Recently, a joint study conducted by the University of Munich, the Munich Machine Learning Center and Adobe Research evaluated the performance of 12 top AI language models including GPT-4, Gemini and Llama in long text conceptual reasoning tasks. The results of the study are alarming: Despite the ability to process ultra-long text, these models have significant flaws in complex logical reasoning, and their performance has a cliff-like decline in long texts. Through the NOLIMA benchmarking system, the research team cleverly avoided keyword duplication, revealing the model's fragility in conceptual associations, and deeply analyzing the causes of this phenomenon.
Research jointly released by the University of Munich, the Munich Machine Learning Center and Adobe Research recently showed that 12 top AI language models including GPT-4o, Gemini1.5Pro and Llama-3.3-70B are facing obvious results in long text conceptual reasoning tasks. performance decay.

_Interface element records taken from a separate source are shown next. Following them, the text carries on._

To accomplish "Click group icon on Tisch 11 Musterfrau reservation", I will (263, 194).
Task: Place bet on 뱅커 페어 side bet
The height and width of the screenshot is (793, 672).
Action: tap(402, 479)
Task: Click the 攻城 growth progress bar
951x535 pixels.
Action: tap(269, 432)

Although these models all support context processing of at least 128,000 markers, their deep logical correlation capabilities still have fundamental limitations.
The NOLIMA (No Text Matching) benchmark test system developed by the research team reveals the fragility of AI models in conceptual connection by deliberately avoiding the design of keyword duplication. For example, when the text describes "Yuki lives next to Semperoper", the model needs to understand the common sense that "Semperoper is located in Dresden" before answering "Who has been to Dresden".
The test results show:
1. **Long text performance declines in cliff-like manner**: When the context expands from 2,000 to 8,000 marks, the performance of most models has dropped significantly; in the 32,000 marks scenario, 10 of the 12 models perform Only half of what it is when short text.

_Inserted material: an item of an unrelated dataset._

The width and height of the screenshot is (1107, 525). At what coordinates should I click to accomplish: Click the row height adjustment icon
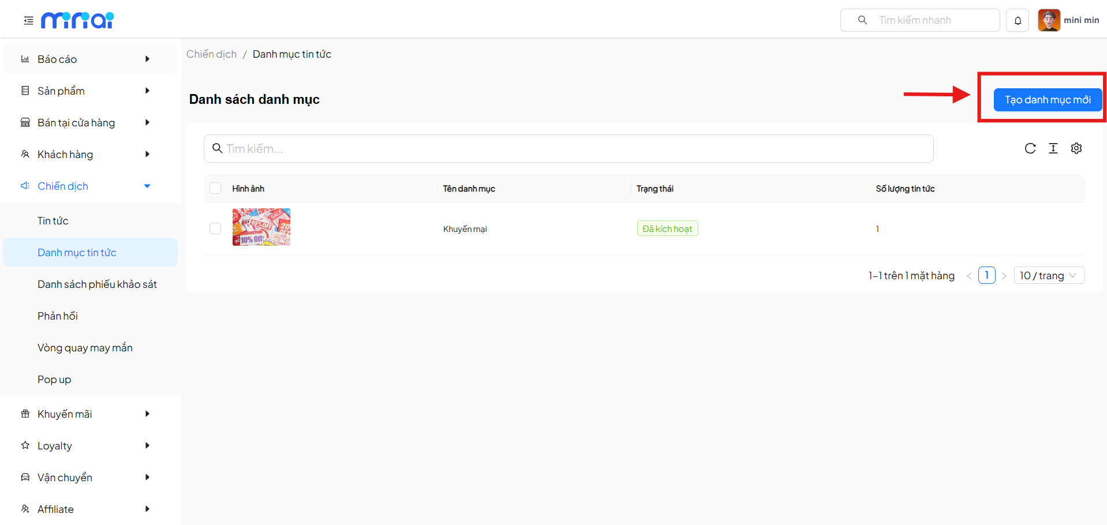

2. ** Attention mechanism exposes shortcomings**: The model is difficult to accurately locate related information in long texts, and when the key answers appear in the second half of the text, the accuracy rate further decreases.
3. **The dedicated inference model still has defects**: The o1, o3-mini and DeepSeek-R1 systems designed for complex inference scored less than 50% in the 32K-label NOLIMA-Hard test, although it is almost in short text Perfect.
Research points out that the model's over-reliance on inertial thinking of "word matching" is the core problem. When the test deliberately excludes the same vocabulary, even if the thinking chain (CoT) prompt technology is used, the improvement of the long text processing capability of Llama-3.3-70B is still limited. What’s more serious is that if there is word matching interference in the irrelevant context, it will intensify model misjudgment.
"This reveals the fundamental contradiction of current AI - it is easy to expand the context window, but it is difficult to improve deep reasoning capabilities." The researchers emphasized. Taking GPT-4o as an example, although it reaches the effective context length of 8,000 marks, it is still weak in the integration of cross-paragraph concepts. As the text is extended, the model's attention mechanism gradually "out of focus", making it difficult to maintain a coherent logical chain.
This research sounds the alarm for the development of AI: simply increasing the processing length cannot break through the reasoning bottleneck. The industry needs to re-examine the model architecture design and develop more efficient information extraction and association mechanisms. In the future, how to make AI truly understand text rather than rely on pattern matching will become the key to breaking through the limits of long text processing.
This study emphasizes the limitations of current AI models in long text reasoning, and provides an important reference for the future improvement direction of AI models. Simply increasing the size of the context window cannot solve the problem. More in-depth research and improvements are required from the model architecture level to improve the true understanding of AI models.